Perhaps one of the biggest differences, and the most obvious as well, is that aggressive acts by toy dogs are going to cause far less damage than the same act by a larger breed. Owners of toy dogs often simply pick up the dog or put it in a carrier or other room, preventing any problems with the dog behaving aggressively or possessively when someone else is around. While this may work well for the owner, it is really not in the best interest of their canine companion.

It is important for toy dog owners to realize that their delicate, diminutive pooch is, at heart, a big dog in a small body. In other words the toy dog has no conceptual understanding that they aren't just as large as the other dogs around them. They have all the larger dogs instincts, prey drives and mannerisms, and need both physical and mental exercise and stimulation to stay happy, healthy and emotionally balanced. Often these natural dog behaviors are minimized through being carried all the time, being isolated from other dogs, and being allowed to pretty much run the household.

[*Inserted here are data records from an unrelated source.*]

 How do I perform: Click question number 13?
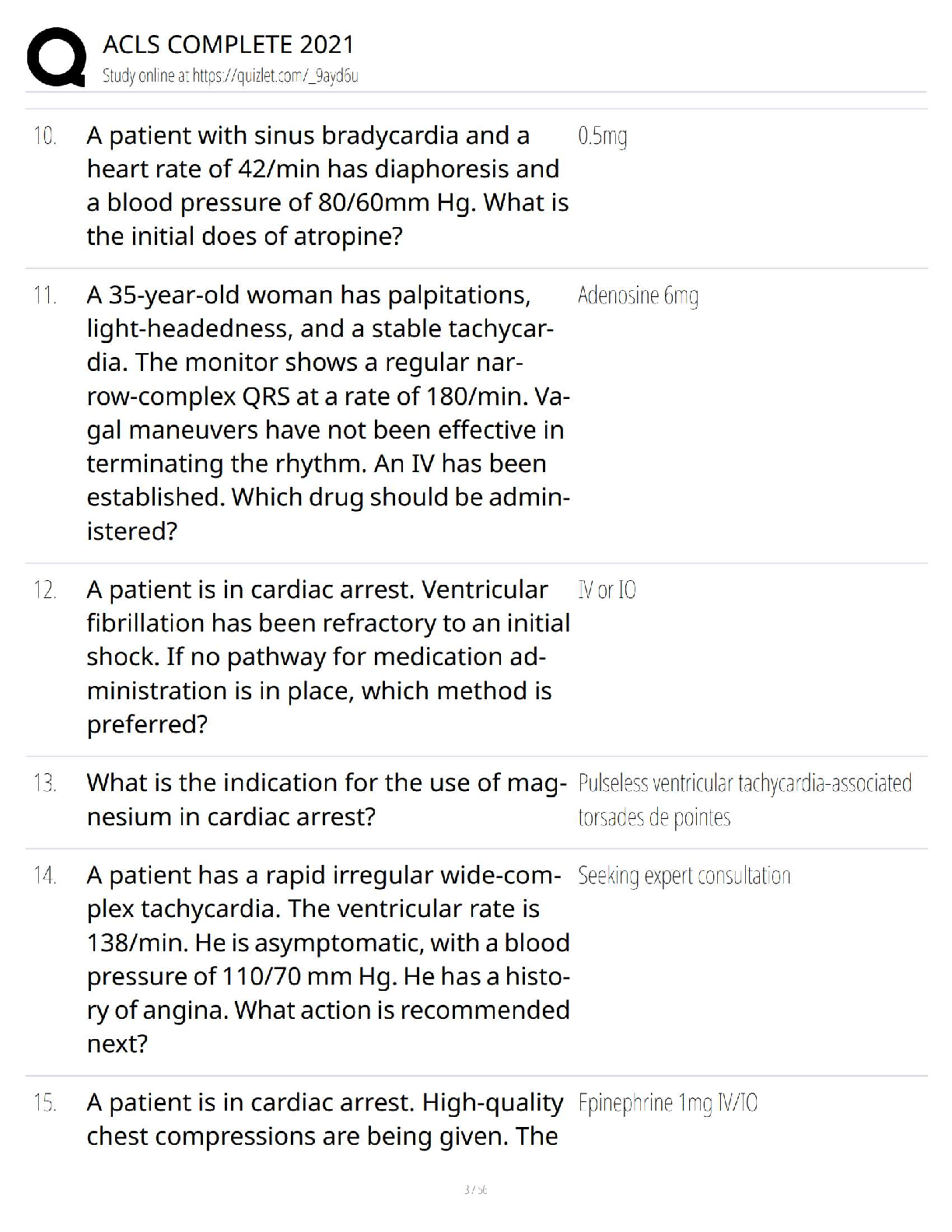point(45,783)
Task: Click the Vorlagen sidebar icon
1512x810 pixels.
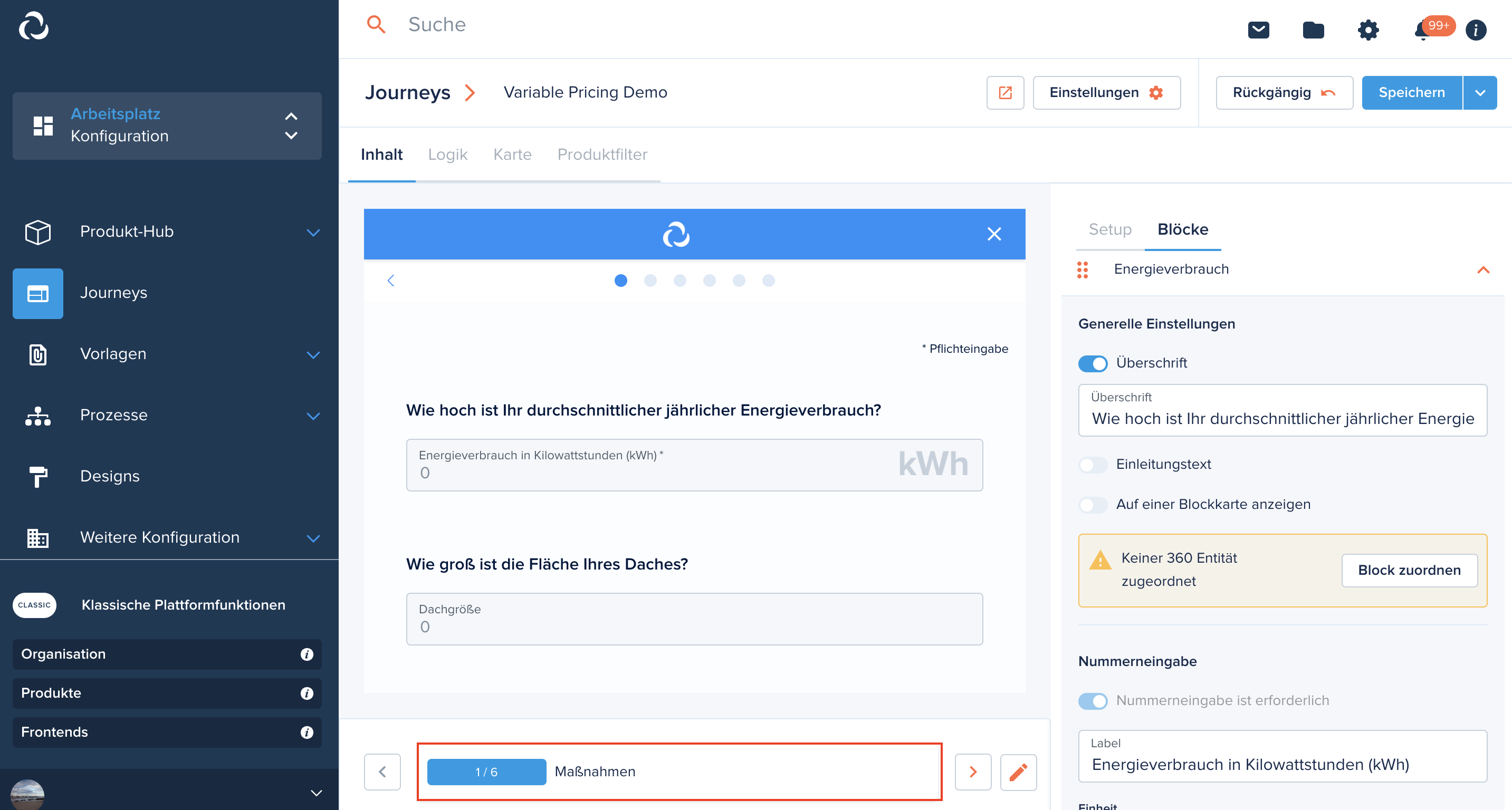Action: point(37,354)
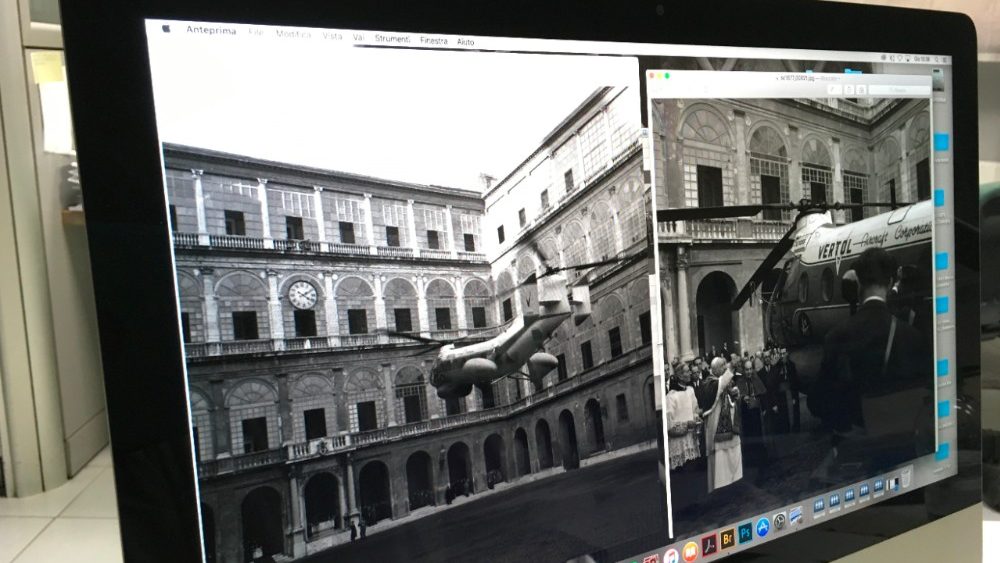Open Photoshop from the Dock

(x=745, y=532)
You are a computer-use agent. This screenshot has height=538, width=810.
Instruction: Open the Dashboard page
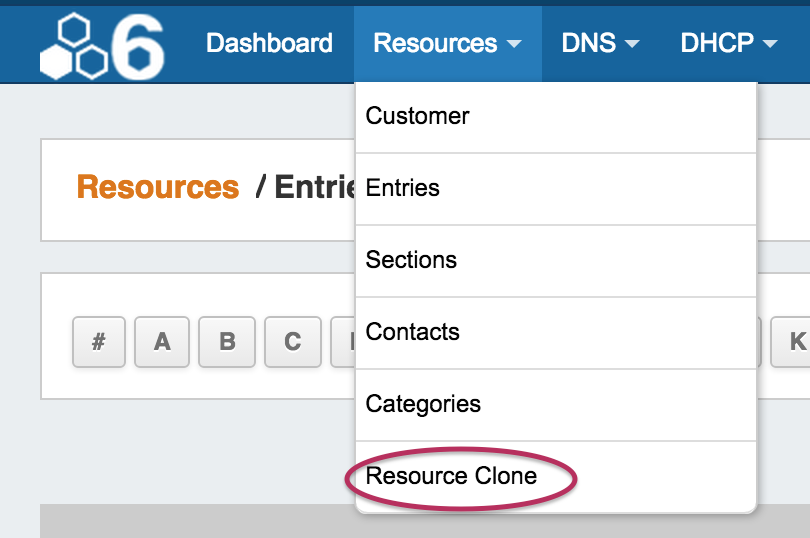pyautogui.click(x=269, y=44)
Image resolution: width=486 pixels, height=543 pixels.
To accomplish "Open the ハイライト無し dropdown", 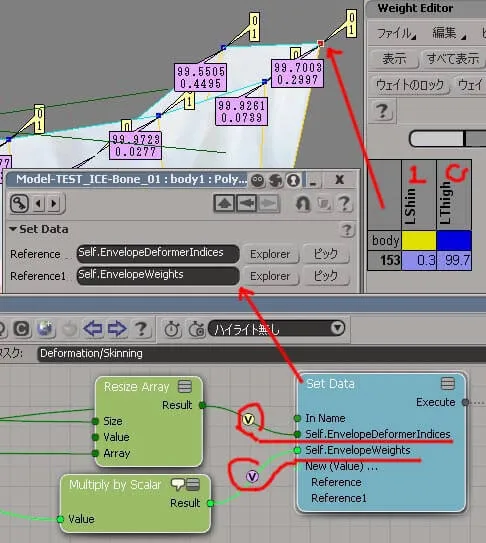I will [276, 328].
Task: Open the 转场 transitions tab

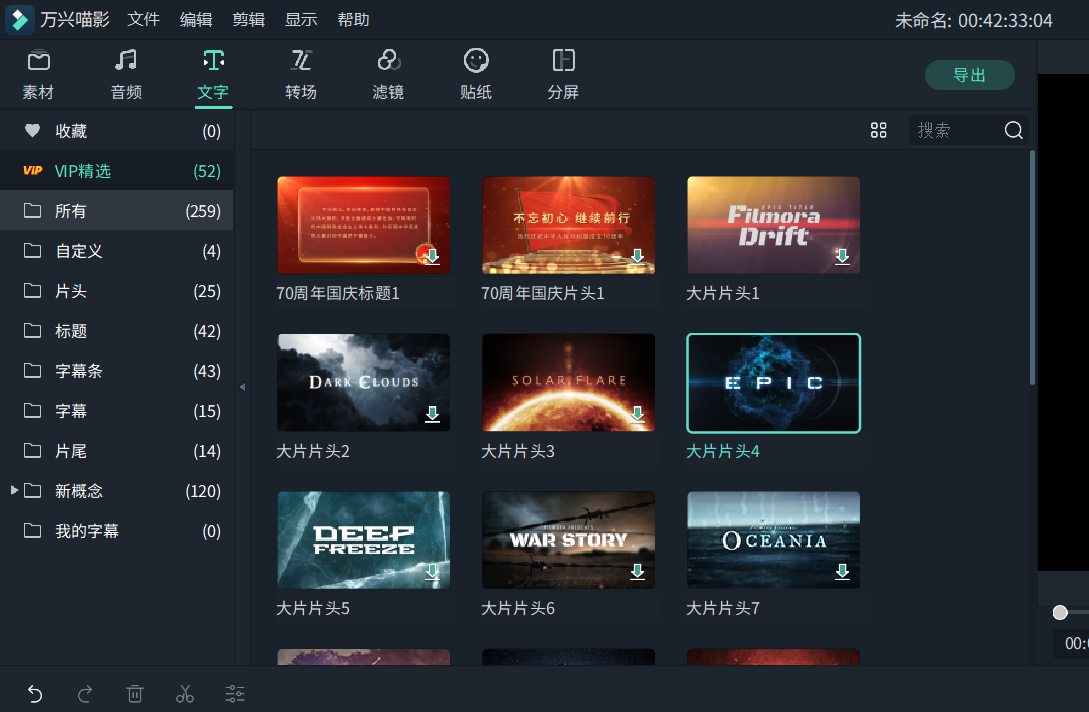Action: click(301, 75)
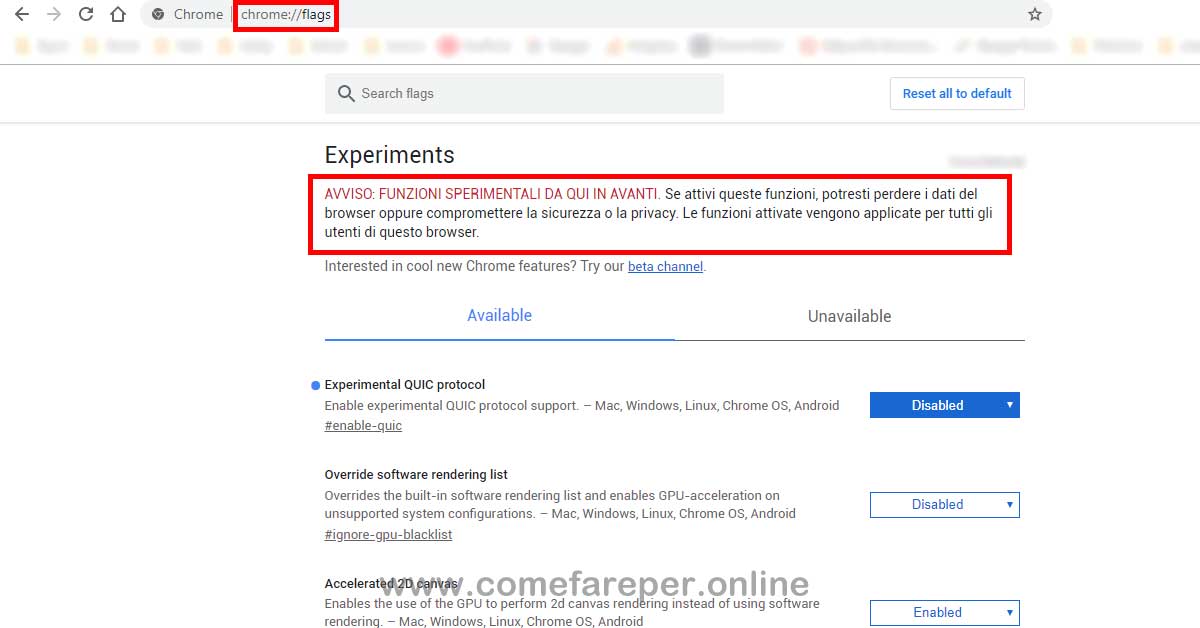This screenshot has height=628, width=1200.
Task: Open the home page icon
Action: pyautogui.click(x=118, y=14)
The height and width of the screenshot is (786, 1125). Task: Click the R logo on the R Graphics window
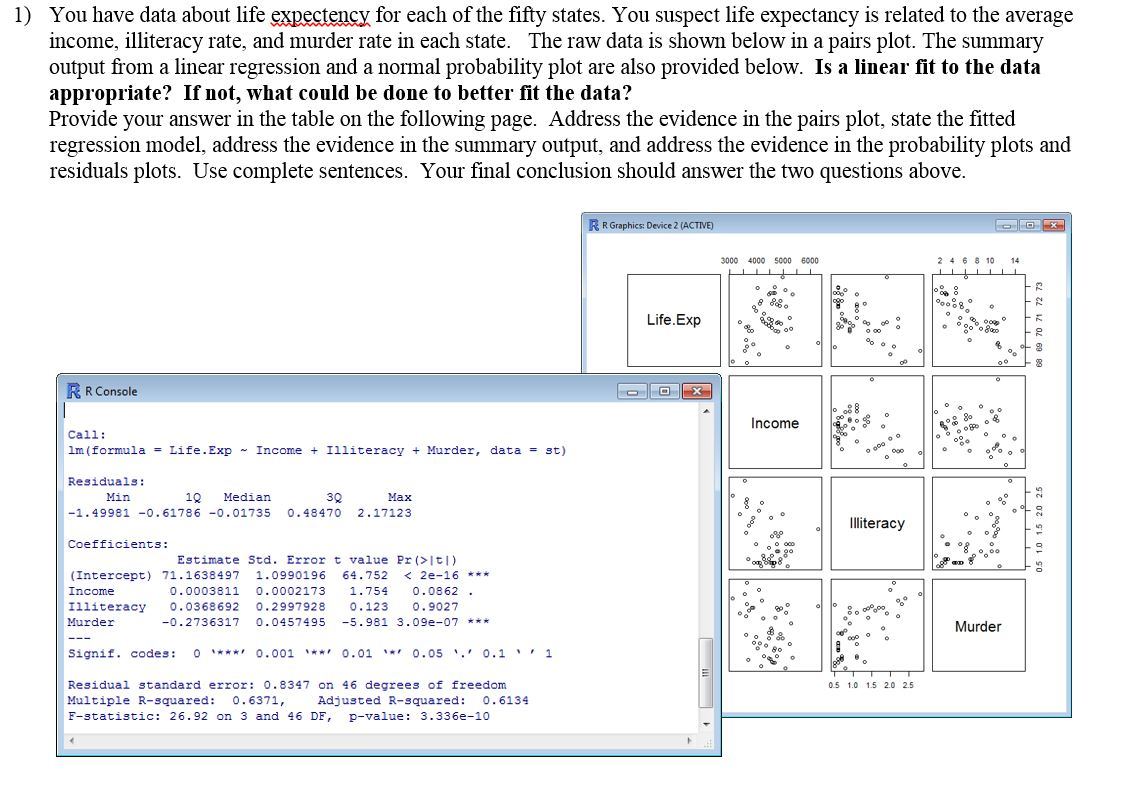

All dogs, regardless of their size, need to have routine physical as well as mental stimulation. Dogs that are mentally bored are more likely to engage in negative or destructive types of behavior. These include barking excessively, developing highly repetitive behaviors, chewing and destroying property. Dogs that aren't properly housetrained or paper trained also can engage in messing in the house as part of the destructive types of behaviors.

Dogs need to feel that they are secure in their environment and protected and safe. This feeling of being in a pack is necessary for overall mental health for the dog. When dogs aren't properly bonded and trained issues with separation anxiety and other very atypical behaviors start to occur. Dogs that feel that they are the alpha leader take on the role of protector to the individual or family, which in turn creates its own set of challenging behaviors.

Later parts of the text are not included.